Re: [Linaro-mm-sig] [RFC 0/2] ARM: DMA-mapping & IOMMU integration

"Michael K. Edwards" <m.k.edwards@xxxxxxxxx> · Mon, 13 Jun 2011 10:55:59 -0700

The need to allocate pages for "write combining" access goes deeper
than anything to do with DMA or IOMMUs.  Please keep "write combine"
distinct from "coherent" in the allocation/mapping APIs.

Write-combining is a special case because it's an end-to-end
requirement, usually architecturally invisible, and getting it to
happen requires a very specific combination of mappings and code.
There's a good explanation here of the requirements on some Intel
implementations of the x86 architecture:
http://software.intel.com/en-us/articles/copying-accelerated-video-decode-frame-buffers/
.  As I understand it, similar considerations apply on at least some
ARMv7 implementations, with NEON multi-register load/store operations
taking the place of MOVNTDQ.  (See
http://www.arm.com/files/pdf/A8_Paper.pdf for instance; although I
don't think there's enough detail about the conditions under which "if
the full cache line is written, the Level-2 line is simply marked
dirty and no external memory requests are required.")

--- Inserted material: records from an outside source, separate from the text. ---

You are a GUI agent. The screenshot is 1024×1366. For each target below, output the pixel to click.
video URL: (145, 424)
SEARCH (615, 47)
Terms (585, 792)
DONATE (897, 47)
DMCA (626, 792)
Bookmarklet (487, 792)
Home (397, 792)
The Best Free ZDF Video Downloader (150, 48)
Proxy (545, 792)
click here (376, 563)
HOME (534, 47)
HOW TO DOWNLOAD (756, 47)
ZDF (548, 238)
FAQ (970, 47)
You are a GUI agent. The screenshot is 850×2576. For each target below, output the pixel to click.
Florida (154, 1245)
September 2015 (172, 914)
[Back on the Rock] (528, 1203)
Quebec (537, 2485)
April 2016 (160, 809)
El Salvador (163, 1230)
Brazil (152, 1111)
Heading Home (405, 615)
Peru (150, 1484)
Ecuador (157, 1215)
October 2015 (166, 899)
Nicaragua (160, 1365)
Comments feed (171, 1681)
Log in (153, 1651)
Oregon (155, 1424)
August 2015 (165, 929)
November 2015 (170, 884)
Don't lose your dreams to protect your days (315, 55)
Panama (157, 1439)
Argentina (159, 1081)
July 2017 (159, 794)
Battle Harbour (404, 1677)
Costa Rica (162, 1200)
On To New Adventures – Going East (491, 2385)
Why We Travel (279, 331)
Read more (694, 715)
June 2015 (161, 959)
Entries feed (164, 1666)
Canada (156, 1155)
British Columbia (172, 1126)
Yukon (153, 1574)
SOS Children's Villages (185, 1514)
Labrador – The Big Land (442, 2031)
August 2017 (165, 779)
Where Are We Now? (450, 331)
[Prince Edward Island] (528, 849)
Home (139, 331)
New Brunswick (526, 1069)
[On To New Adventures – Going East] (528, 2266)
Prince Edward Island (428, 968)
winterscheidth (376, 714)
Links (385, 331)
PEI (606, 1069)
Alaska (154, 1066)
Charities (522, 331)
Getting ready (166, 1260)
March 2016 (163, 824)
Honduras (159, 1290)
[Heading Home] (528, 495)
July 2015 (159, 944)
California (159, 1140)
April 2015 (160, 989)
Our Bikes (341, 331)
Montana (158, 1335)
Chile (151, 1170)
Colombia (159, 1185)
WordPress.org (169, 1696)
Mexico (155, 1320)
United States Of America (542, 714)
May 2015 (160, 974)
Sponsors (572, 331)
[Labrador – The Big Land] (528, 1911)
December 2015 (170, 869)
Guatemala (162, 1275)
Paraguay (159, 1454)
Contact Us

As far as I can tell, there is not yet any way to get real
cache-bypassing write-combining from userland in a mainline kernel,
for x86/x86_64 or ARM.  I have been able to do it from inside a driver
on x86, including in an ISR with some fixes to the kernel's FPU
context save/restore code (patch attached, if you're curious);
otherwise I haven't yet seen write-combining in operation on Linux.
The code that needs to bypass the cache is part of a SoC silicon
erratum workaround supplied by Intel.  It didn't work as delivered --
it oopsed the kernel -- but is now shipping inside our product, and no
problems have been reported from QA or the field.  So I'm fairly sure
that the changes I made are effective.

I am not expert in this area; I was just forced to learn something
about it in order to make a product work.  My assertion that "there's
no way to do it yet" is almost certainly wrong.  I am hoping and
expecting to be immediately contradicted, with a working code example
and benchmarks that show that cache lines are not being fetched,
clobbered, and stored again, with the latencies hidden inside the
cache architecture.  :-)  (Seriously: there are four bits in the
Cortex-A8's "L2 Cache Auxiliary Control Register" that control various
aspects of this mechanism, and if you don't have a fairly good
explanation of which bits do and don't affect your benchmark, then I
contend that the job isn't done.  I don't begin to understand the
equivalent for the multi-core A9 I'm targeting next.)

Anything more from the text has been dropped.